Sybil Van Antwerp, a cantankerous but exceedingly well-mannered septuagenarian, is the titular correspondent in Evans’ debut novel. Sybil has retired from a beloved job as chief clerk to a judge with whom she had previously been in private legal practice. She is the divorced mother of two living adult children and one who died when he was 8. She is a reader of novels, a gardener, and a keen observer of human nature. But the most distinguishing thing about Sybil is her lifelong practice of letter writing. As advancing vision problems threaten Sybil’s carefully constructed way of life—in which letters take the place of personal contact and engagement—she must reckon with unaddressed issues from her past that threaten the house of cards (letters, really) she has built around herself.

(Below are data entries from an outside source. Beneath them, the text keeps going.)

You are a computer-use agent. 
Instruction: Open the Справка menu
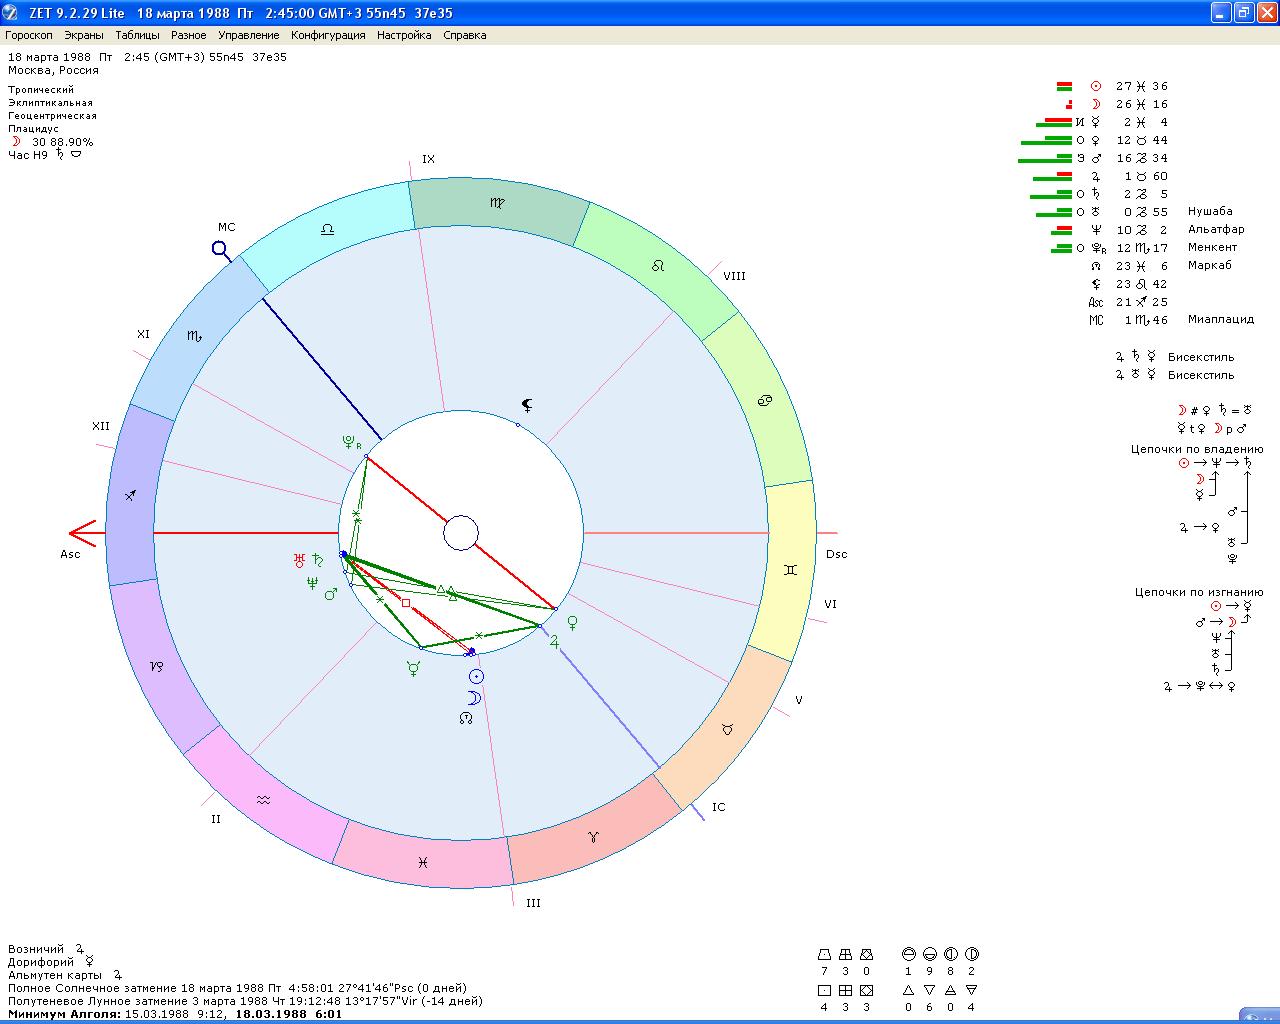[464, 35]
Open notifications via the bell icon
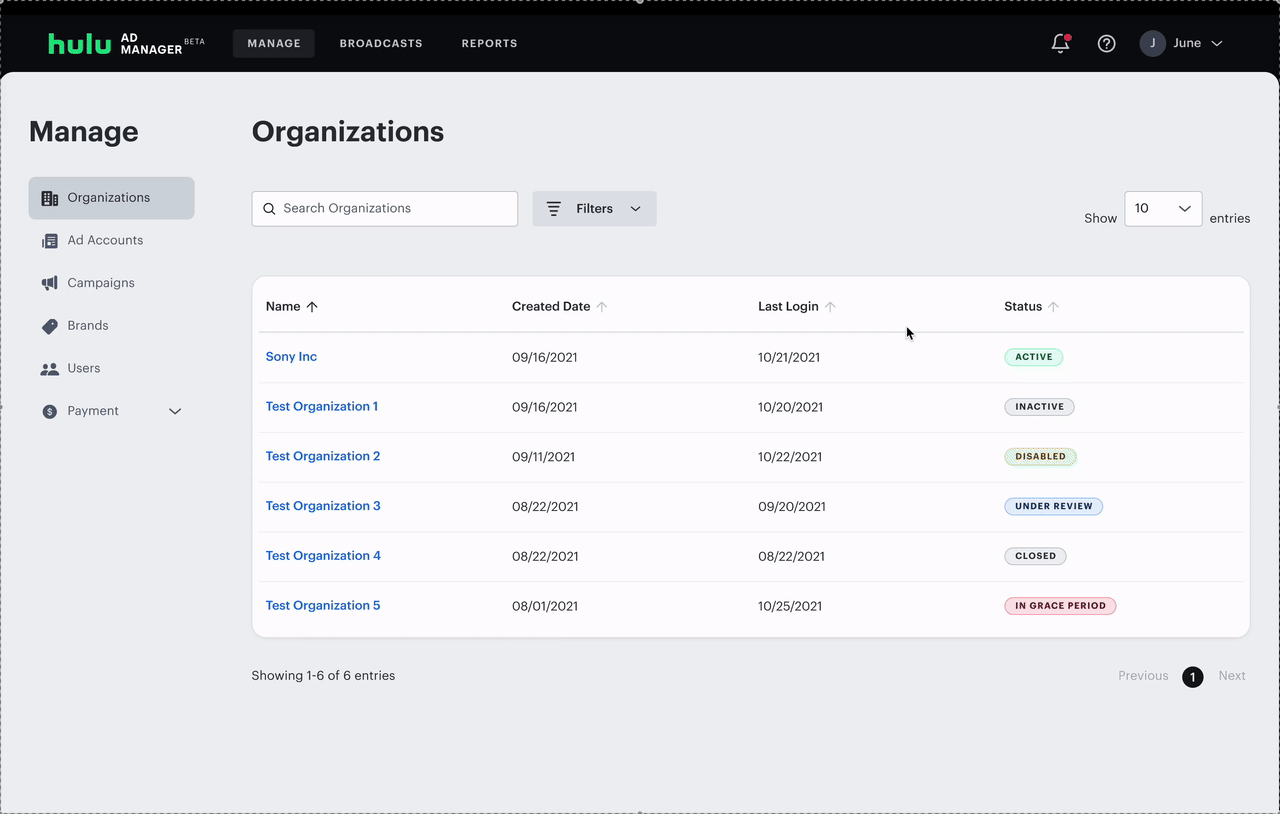This screenshot has height=814, width=1280. click(1059, 44)
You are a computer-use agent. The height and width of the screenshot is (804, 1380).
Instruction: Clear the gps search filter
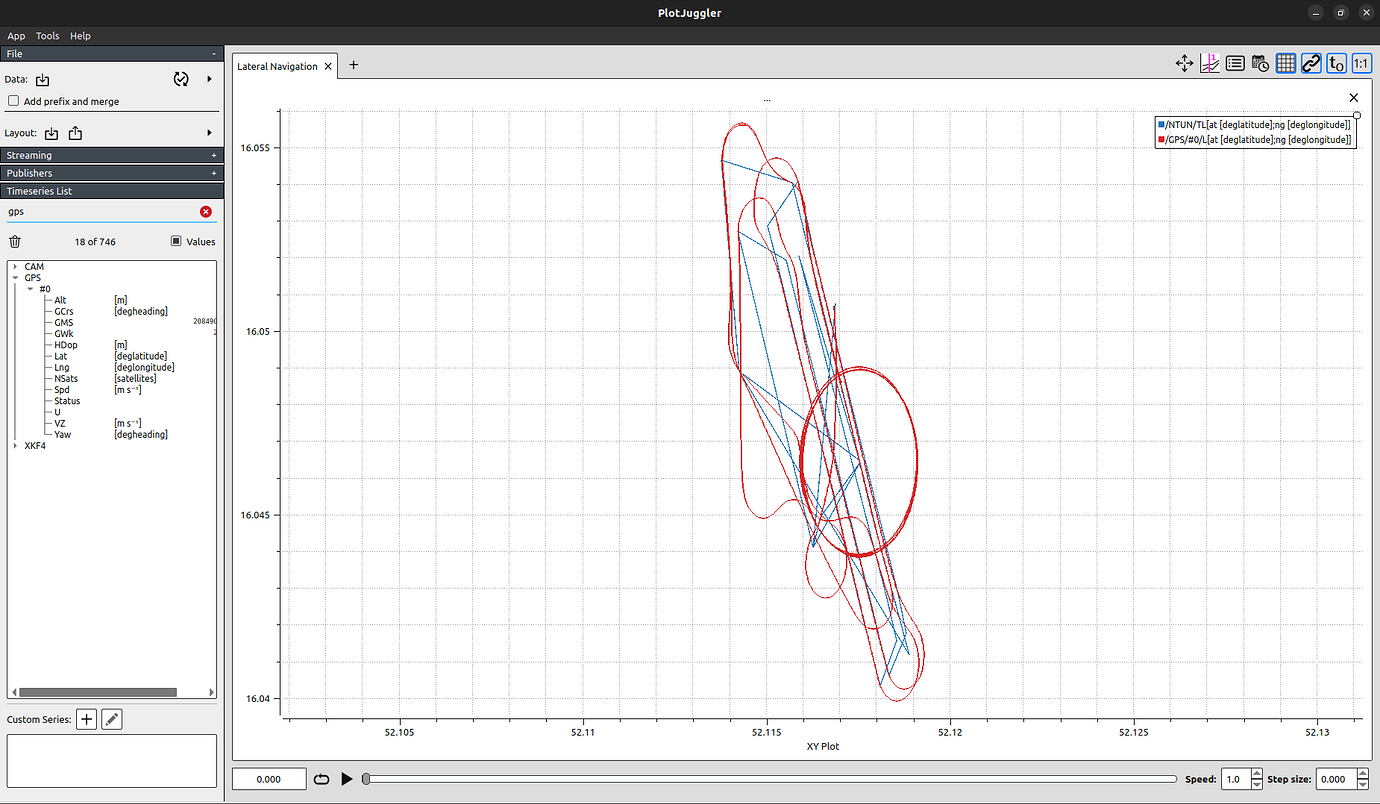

Sybil’s relationships are gradually revealed in the series of letters sent to and received from, among others, her brother, sister-in-law, children, former work associates, and, intriguingly, literary icons including Joan Didion and Larry McMurtry. Perhaps most affecting is the series of missives Sybil writes but never mails to a shadowy figure from her past. Thoughtful musings on the value and immortal quality of letters and the written word populate one of Sybil’s notes to a young correspondent while other messages are laugh-out-loud funny, tinged with her characteristic blunt tartness. Evans has created a brusque and quirky yet endearing main character with no shortage of opinions and advice for others but who fails to excavate the knotty difficulties of her own life. As Sybil grows into a delayed self-awareness, her letters serve as a chronicle of fitful growth.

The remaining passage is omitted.